Passage provided:
=====

Laboratory procedures

Total cellular DNA was extracted from cephalic tissues only from individual specimens by the standard proteinase K and phenol/chloroform extraction method (Sambrook, et al., 1989). Fresh, frozen, or 95% ethanol preserved specimens usually gave the same quality and quantity of DNA. Three overlapping fragments of the cytochrome b gene (total of 1036 bp) and a 550 bp fragment of the 16S rRNA gene were amplified via the polymerase chain reaction (PCR) from each individual DNA sample. The primers used are shown in Table 2. PCRs were done in 25-μl volumes with a final concentration of 0.8 μM of each primer, 1 mM of each dNTP, 2-4 mM of MgCl₂, and 0.5 units of Taq polymerase (Gibco BRL). After checking PCR products on 1.5% agarose gels, they were purified using Wizard PCR Preps (Promega) and directly sequenced (in both directions) using the BigDye terminator ready-reaction kit and resolved on either ABI 377 or 310 Genetic Analyzers (PE Applied Biosystems), following manufacturer's recommendations. Sequence data were edited and compiled using Sequencher version 3.0 (Gene Codes Corp.). All sequences used in this study have been deposited in GenBank (see Table 1 for accession numbers).

Phylogenetic analysis

For the 16S rRNA fragment, DNA sequences were aligned using CLUSTALW 1.5 (Thompson et al., 1994) with default settings (opening gap cost = 20, extending gap cost = 5). Cytochrome b sequences were assembled, aligned, and translated with Sequencher 3.1 (Gene Codes Corp.). Two approaches were used to gauge phylogenetic signal in the DNA sequence data sets. Potential saturation of transitions at third codon positions in the cytochrome b gene was assessed by comparing the number of changes at these positions as a function of sequence divergence (Fig. 1). Sequence statistics were obtained using the program MEGA version 1.0 (Kumar et al., 1993). Phylogenetic structure in the data also was assessed using the PTP test (Faith, 1991) as implemented in PAUP*, with 5000 random matrices and randomizing ingroup taxa only (using a single sequence per species). This procedure tests if a data set has any structure that is significantly different from random.

Phylogenetic analyses under the maximum parsimony (MP), maximum likelihood (ML), and minimum evolution (ME; Kidd and Sgaramella-Zonta, 1971; Rzhetsky and Nei, 1992) criteria were performed as implemented in PAUP* version 4.0b (Swofford, 1998). Heuristic searches were conducted using stepwise addition with 100 random replications. The appropriate model of DNA substitution for ML and ME analyses was determined using MODELTEST version 3 (Posada and Crandall, 1998). This procedure implements a hierarchical likelihood ratio test to determine the model that best fits the data. Parameters for the chosen model (base composition, substitution rates, proportion of invariable sites, and gamma shape parameter) were estimated by maximum likelihood on a neighbor-joining (NJ) tree (Saitou and Nei, 1987).

=====

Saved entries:
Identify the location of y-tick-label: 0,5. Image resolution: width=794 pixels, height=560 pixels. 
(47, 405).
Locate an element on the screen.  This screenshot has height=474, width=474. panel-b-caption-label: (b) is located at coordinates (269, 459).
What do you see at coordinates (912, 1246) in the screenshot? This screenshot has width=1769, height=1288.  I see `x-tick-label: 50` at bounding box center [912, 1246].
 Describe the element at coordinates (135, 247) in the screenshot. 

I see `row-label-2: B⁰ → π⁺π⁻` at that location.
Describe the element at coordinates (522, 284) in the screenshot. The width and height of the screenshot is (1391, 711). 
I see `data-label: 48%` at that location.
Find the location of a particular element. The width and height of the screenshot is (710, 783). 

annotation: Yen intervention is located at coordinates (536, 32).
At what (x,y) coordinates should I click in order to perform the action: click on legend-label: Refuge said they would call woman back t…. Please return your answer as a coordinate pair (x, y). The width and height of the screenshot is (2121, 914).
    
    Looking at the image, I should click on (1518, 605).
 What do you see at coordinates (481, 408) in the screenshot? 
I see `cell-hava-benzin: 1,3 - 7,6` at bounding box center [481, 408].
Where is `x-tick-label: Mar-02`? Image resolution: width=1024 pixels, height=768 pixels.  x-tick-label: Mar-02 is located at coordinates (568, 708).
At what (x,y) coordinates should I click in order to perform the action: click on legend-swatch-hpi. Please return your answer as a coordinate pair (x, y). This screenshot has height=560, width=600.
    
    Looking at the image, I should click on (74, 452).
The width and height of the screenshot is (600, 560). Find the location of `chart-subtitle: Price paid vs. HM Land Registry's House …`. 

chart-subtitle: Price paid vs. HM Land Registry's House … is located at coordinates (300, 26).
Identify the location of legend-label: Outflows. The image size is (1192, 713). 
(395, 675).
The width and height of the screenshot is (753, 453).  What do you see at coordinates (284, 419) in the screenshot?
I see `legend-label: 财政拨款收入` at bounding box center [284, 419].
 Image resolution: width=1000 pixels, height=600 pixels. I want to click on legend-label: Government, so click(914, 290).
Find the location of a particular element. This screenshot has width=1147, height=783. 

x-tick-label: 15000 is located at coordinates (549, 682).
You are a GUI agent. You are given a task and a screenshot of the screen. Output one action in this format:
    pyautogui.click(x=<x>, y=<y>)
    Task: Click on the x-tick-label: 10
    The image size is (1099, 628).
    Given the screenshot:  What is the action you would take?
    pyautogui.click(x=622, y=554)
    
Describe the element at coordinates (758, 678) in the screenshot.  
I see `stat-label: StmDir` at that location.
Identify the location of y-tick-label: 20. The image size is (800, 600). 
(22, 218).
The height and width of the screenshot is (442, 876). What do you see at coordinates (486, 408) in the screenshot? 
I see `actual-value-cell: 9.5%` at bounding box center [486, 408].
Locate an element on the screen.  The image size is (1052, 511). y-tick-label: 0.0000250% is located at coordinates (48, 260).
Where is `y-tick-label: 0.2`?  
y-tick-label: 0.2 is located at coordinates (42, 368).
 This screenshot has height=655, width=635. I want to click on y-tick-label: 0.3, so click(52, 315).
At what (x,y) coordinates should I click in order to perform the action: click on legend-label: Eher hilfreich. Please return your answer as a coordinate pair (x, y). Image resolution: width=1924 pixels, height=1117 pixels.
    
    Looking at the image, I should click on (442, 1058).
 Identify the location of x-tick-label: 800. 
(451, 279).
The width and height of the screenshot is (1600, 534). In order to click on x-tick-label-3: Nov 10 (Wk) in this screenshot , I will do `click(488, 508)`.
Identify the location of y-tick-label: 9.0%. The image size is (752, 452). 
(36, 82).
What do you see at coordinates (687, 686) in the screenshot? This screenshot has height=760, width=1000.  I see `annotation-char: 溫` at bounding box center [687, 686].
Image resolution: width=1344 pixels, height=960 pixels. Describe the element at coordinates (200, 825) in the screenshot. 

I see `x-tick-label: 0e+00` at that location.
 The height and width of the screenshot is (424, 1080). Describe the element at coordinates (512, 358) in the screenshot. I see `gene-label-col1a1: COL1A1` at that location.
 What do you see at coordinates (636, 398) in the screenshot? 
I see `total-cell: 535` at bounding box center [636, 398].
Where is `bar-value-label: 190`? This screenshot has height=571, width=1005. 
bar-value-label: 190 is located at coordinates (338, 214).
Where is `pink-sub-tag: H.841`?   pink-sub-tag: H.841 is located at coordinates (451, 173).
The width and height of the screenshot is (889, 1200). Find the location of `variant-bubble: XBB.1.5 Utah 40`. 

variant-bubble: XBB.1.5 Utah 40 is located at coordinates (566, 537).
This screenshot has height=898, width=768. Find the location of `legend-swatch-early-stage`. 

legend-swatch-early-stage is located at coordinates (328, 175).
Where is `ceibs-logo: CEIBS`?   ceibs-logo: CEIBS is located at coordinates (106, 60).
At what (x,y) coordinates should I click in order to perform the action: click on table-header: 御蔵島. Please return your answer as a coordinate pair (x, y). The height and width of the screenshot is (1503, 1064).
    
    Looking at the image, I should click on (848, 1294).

=====

Work instructions:
1 > Summarize the methods passage in two sentences.
2 > Repeat the methods passage word for word, from "Phylogenetic analyses under" up to and including "and Nei, 1987).".
3 > List every software program that the methods passage names, without version numbers.

Per-task answers:
1 > DNA was extracted from cephalic tissue, and fragments of the cytochrome b and 16S rRNA genes were amplified by PCR, purified, sequenced in both directions, and deposited in GenBank. The sequences were aligned and tested for phylogenetic signal with a saturation comparison and the PTP test, then analyzed in PAUP* under maximum parsimony, maximum likelihood, and minimum evolution, with the substitution model chosen by MODELTEST.

2 >
Phylogenetic analyses under the maximum parsimony (MP), maximum likelihood (ML), and minimum evolution (ME; Kidd and Sgaramella-Zonta, 1971; Rzhetsky and Nei, 1992) criteria were performed as implemented in PAUP* version 4.0b (Swofford, 1998). Heuristic searches were conducted using stepwise addition with 100 random replications. The appropriate model of DNA substitution for ML and ME analyses was determined using MODELTEST version 3 (Posada and Crandall, 1998). This procedure implements a hierarchical likelihood ratio test to determine the model that best fits the data. Parameters for the chosen model (base composition, substitution rates, proportion of invariable sites, and gamma shape parameter) were estimated by maximum likelihood on a neighbor-joining (NJ) tree (Saitou and Nei, 1987).

3 > Sequencher, CLUSTALW, MEGA, PAUP*, MODELTEST